The Brownsville church operates a respite center for asylum seekers. Navarro and church members provide a compelling welcome—including a meal, shower, fresh clothes, other supplies and an explanation of Christ’s love—to refugees who have received the date for their asylum hearing and are departing to await that date with sponsors around the country.
Fellowship Southwest is helping IBWB construct a new immigrant center on its property.
Pastor Rogelio Pérez of Iglesia Bautista Capernaum in Olmito.
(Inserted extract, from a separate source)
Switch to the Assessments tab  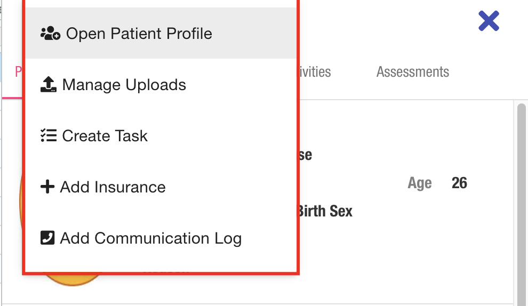coord(412,71)
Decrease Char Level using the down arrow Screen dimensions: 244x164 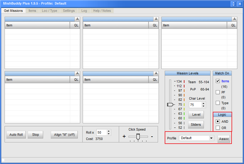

Pérez leads a ministry in the mammoth refugee tent city in downtown Matamoros, just across the river from Brownsville. Each Tuesday and Thursday, he and church members bring lunch and supplies—including plenty of diapers—to immigrants awaiting asylum hearings.
Pastor Lorenzo Ortiz of Iglesia Bautista El Bueno Samaritano in Laredo. Ortiz crosses the border multiple times each day to maintain seven shelters in Nuevo Laredo, perhaps the most dangerous city in North America. Ortiz not only provides places for immigrants to live while they wade through the arduous asylum process, but he keeps them off the streets and protected from gangs, which prey on refugees.
Pastor Israel Rodriguez of Primera Iglesia Bautista in Piedras Negras. Rodriguez has led his church to minister to refugees in shelters across the city, and he engages lay groups in the congregation to maintain the never-ending task of feeding, counseling and providing spiritual nurture to scared, desperate people far from home.